Records from a data collection:
######

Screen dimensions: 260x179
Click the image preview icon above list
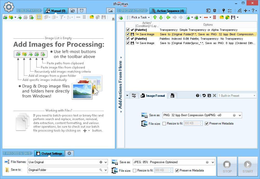point(111,11)
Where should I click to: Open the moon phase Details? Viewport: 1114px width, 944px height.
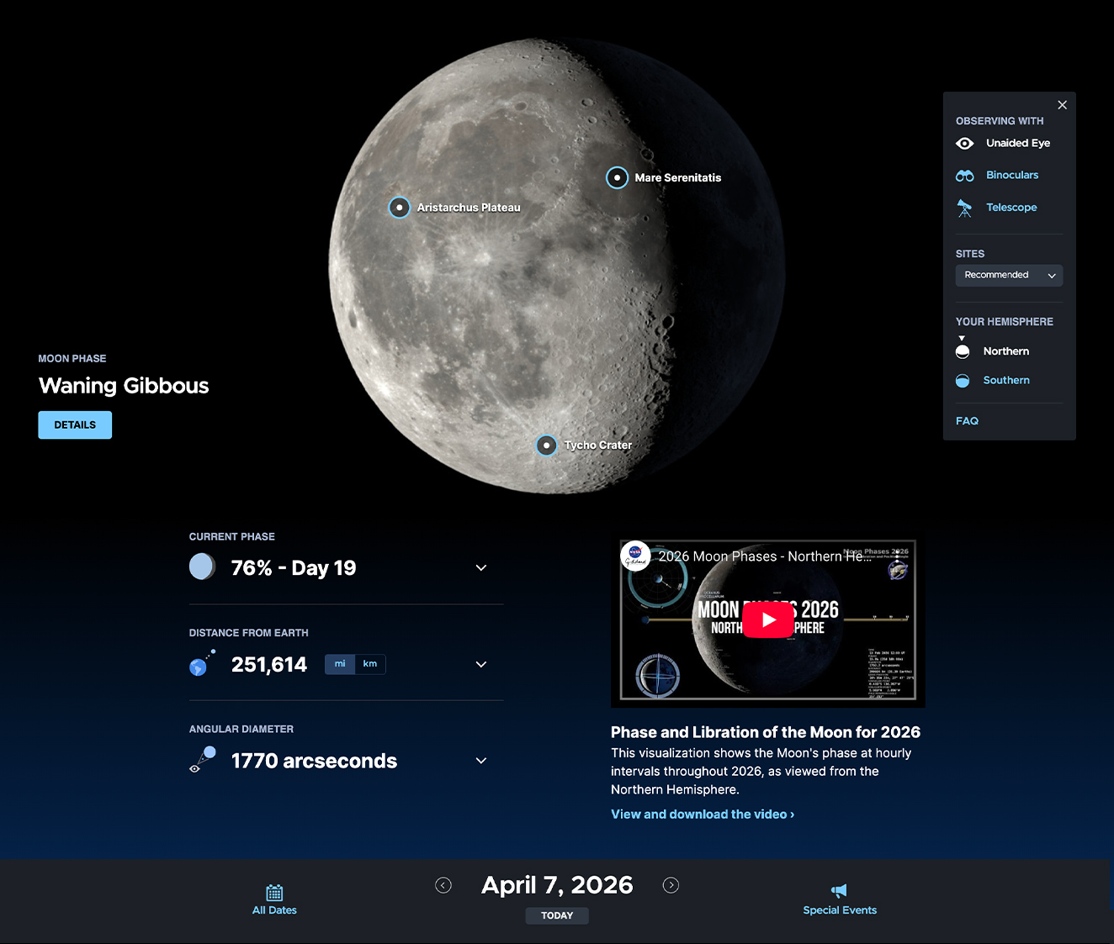(74, 425)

######

> _Problem_
Repeat each line of the records above exactly, but do not copy the pictures.

> _Result below_
Screen dimensions: 260x179
Click the image preview icon above list
point(111,11)
Where should I click to: Open the moon phase Details? Viewport: 1114px width, 944px height.
(74, 425)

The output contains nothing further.